From anxious moderns to anxious conservatives
One other outcome of the April 16 referendum is that in big cities voting patterns differed between city centers and its peripheries. Looking at Istanbul, I especially focused on four districts where the ruling Justice and Development Party (AK Party) is strong; all of these four municipalities are run by the AK Party.
Two of them, Üsküdar and Bayrampaşa, are at the city center; they do not receive immigration and the population is stable. The other two are Sultangazi and Sultanbeyli, where immigration is ongoing and they can to a certain extent be regarded as slums sociologically.
The method here is to add the votes of the AK Party to the votes the opposition Nationalist Movement Party (MHP) received in these four districts in the Nov.1, 2015 general elections, and compare how this potential translated into “Yes” votes one and a half years after in the constitutional referendum.
Sultanbeyli, on the Asian side of Istanbul, has a potential vote figure of 131,000, which is the AK Party plus the MHP votes. In this district, the “Yes” votes were 1,500 short of this figure. In this constituency, the number of voters increased by about 7,000.
From these numbers, we can conclude that the alliance succeeded; at least AK Party voters converted their choices to “Yes” votes without receiving any serious loss. The deviation of the potential on Nov. 1 converting into “Yes” votes on April 16 is around 1.1 percent.
The outcome in Sultangazi, on the European side of the city, is slightly different. The voting potential of the alliance of 198,000 votes came out 10,000 votes less, as around 188,000 “Yes” votes. The number of new voters in this district is more than 7,000. In Sultangazi, the loss of votes of the alliance when compared to the potential corresponds to 4.7 percent.
On the other hand, Üsküdar, at the heart of the city, showed a different pattern.
Despite the vote potential of the alliance being 204,000 in the Nov. 1 elections; the “Yes” votes in the referendum are quite lower, with 37,000 less, standing at 167,000. The increase in the number of voters in Üsküdar is less than 2,000. As a result, 17 percent of the AK Party and MHP alliance did not vote “Yes.” The total number of yea-sayers is even below AK Party’s 170,000 votes of Nov. 1. In this district, where the “No” votes won, there is obviously a thought-provoking situation for the AK Party.
Also in Bayrampaşa, which has completed its urbanization to a great extent and has a stable population, the vote potential of around 115,000 people on Nov. 1 has come out with 21,000 less, as 94,000 “Yes” votes. Here, the deviation of the vote potential of Nov. 1 compared to the referendum is at a rate of 18 percent.
As you can see, the separation trend of both parties from the “Yes” vote is around 1 percent and 4 percent in the peripheries of the city; while this rate goes up to 17-18 percent in central areas.
When this rate is calculated in other districts, the Fatih district - also in the center - has a high one at 16 percent. This rate is around 13 percent in Beyoğlu.

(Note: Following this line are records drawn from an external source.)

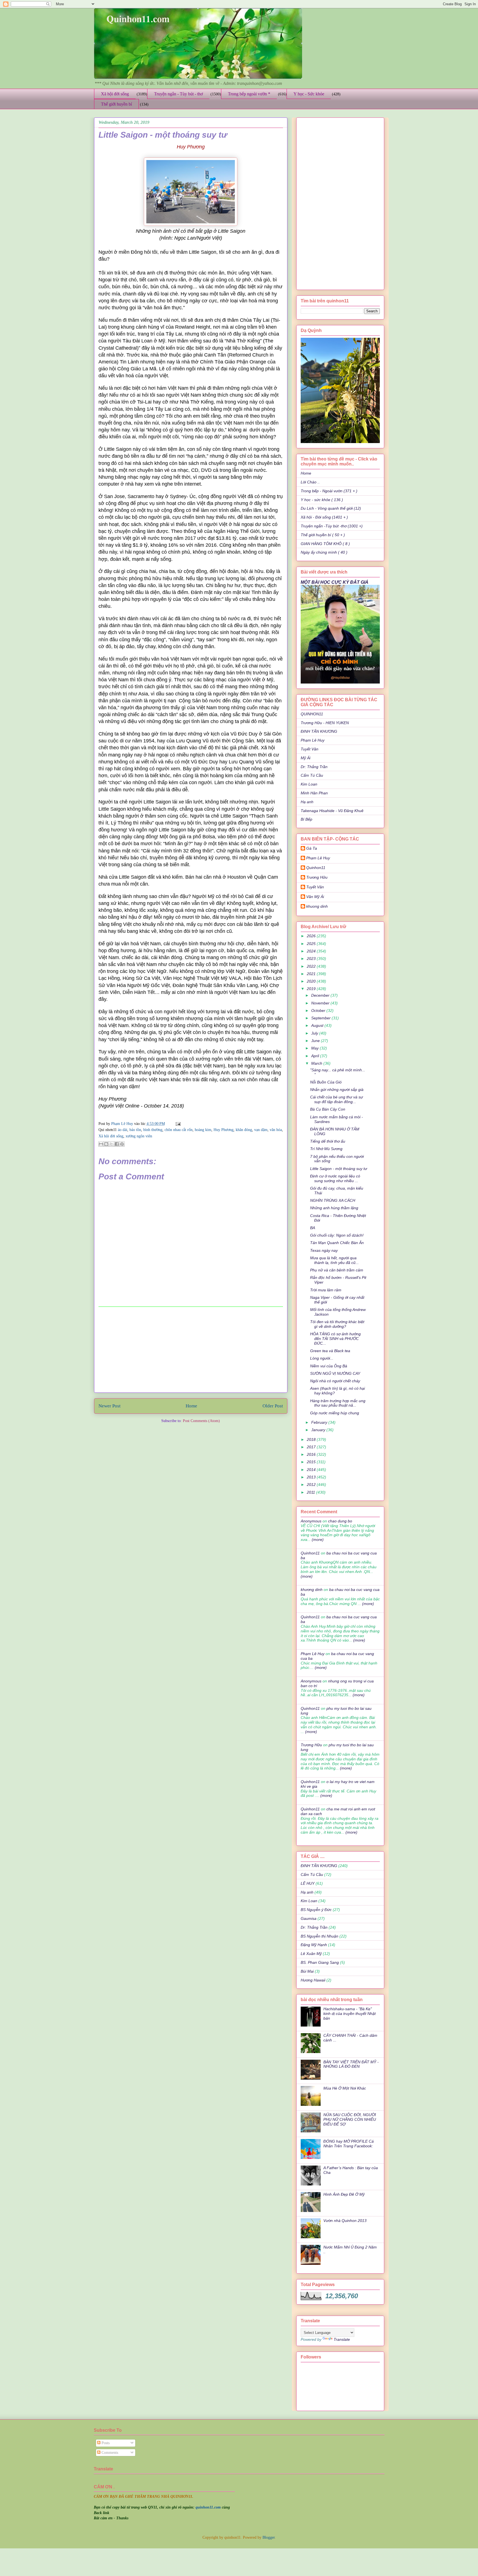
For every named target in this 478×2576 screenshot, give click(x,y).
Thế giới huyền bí (116, 104)
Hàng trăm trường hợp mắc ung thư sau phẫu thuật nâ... (337, 1403)
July (315, 1033)
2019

Daily Hürriyet columnist Taha Akyol defines this contradiction between the city center and the peripheries as an “undercurrent that guides the change.” According to Akyol, as you approach the city center from the edges, the community-neighborhood type of solidarity behavior based on authority or doctrine leaves its place to behaviors based on individual freedoms.
The fact that this change occurred in the urban conservative grassroots of the AK Party no doubt contains a series of both political and sociological messages.
Perhaps, after the urban modern discontents, this time we will be talking about conservative discontents.
N.B. The “discontent urban conservatives” expression was first used by daily Türkiye writer Ceren Kenar.